+++ RECORD SET +++

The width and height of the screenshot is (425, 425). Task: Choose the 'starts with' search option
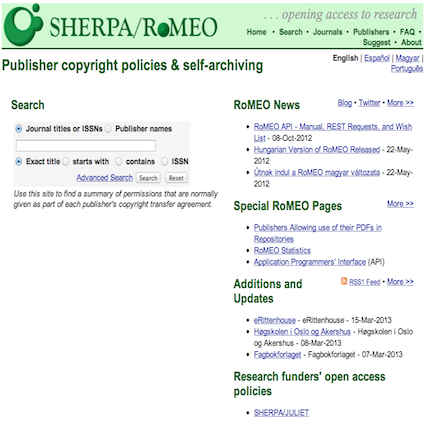[x=66, y=162]
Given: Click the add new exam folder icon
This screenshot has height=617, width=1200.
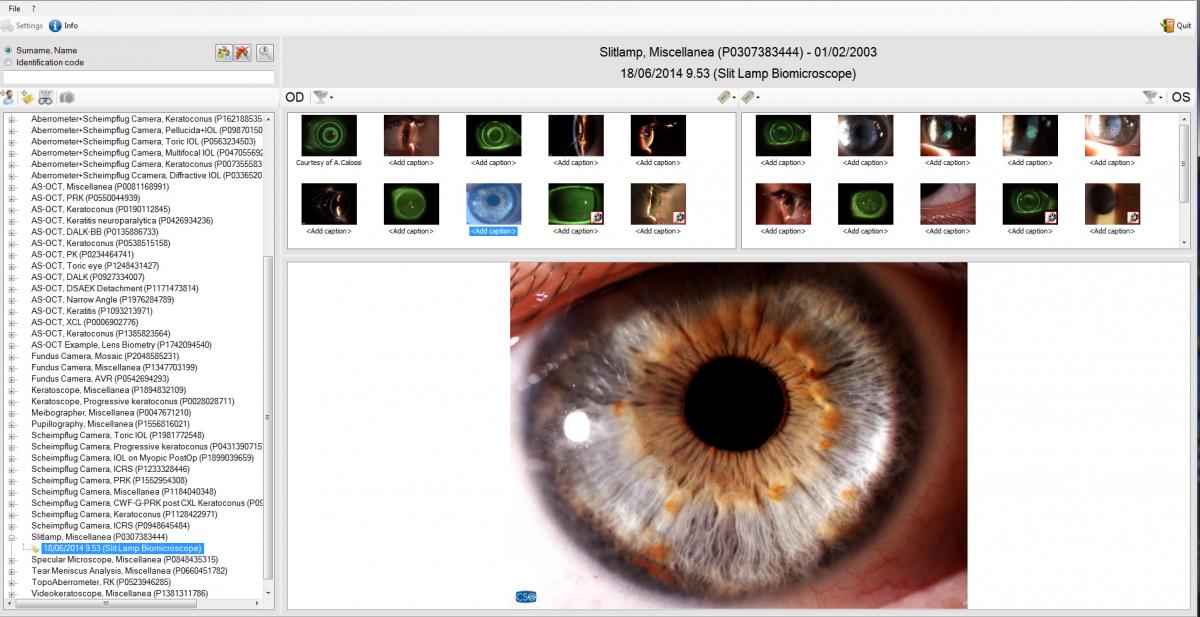Looking at the screenshot, I should coord(27,97).
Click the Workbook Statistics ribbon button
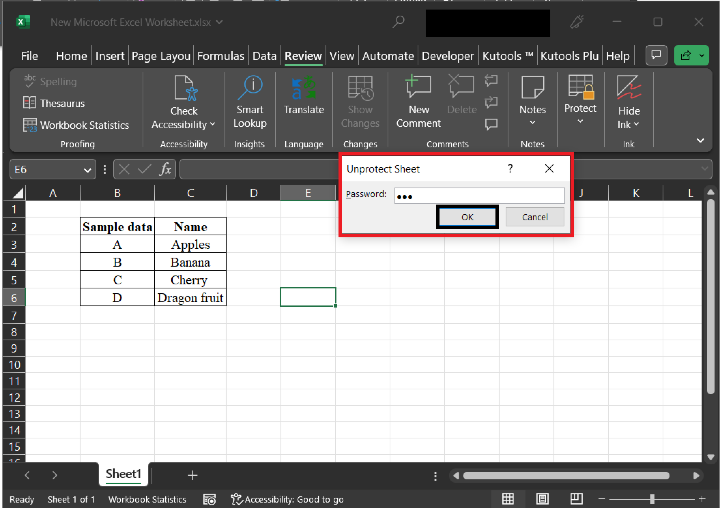Image resolution: width=720 pixels, height=508 pixels. [76, 125]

+++

:: ABOUT THIS TASK ::
Transcribe the entries above verbatim, omitting their pictures.

:: THE COMPLETED TASK ::
The width and height of the screenshot is (425, 425). Task: Choose the 'starts with' search option
[x=66, y=162]
Given: Click the add new exam folder icon
This screenshot has height=617, width=1200.
Looking at the screenshot, I should coord(27,97).
Click the Workbook Statistics ribbon button
Image resolution: width=720 pixels, height=508 pixels. [76, 125]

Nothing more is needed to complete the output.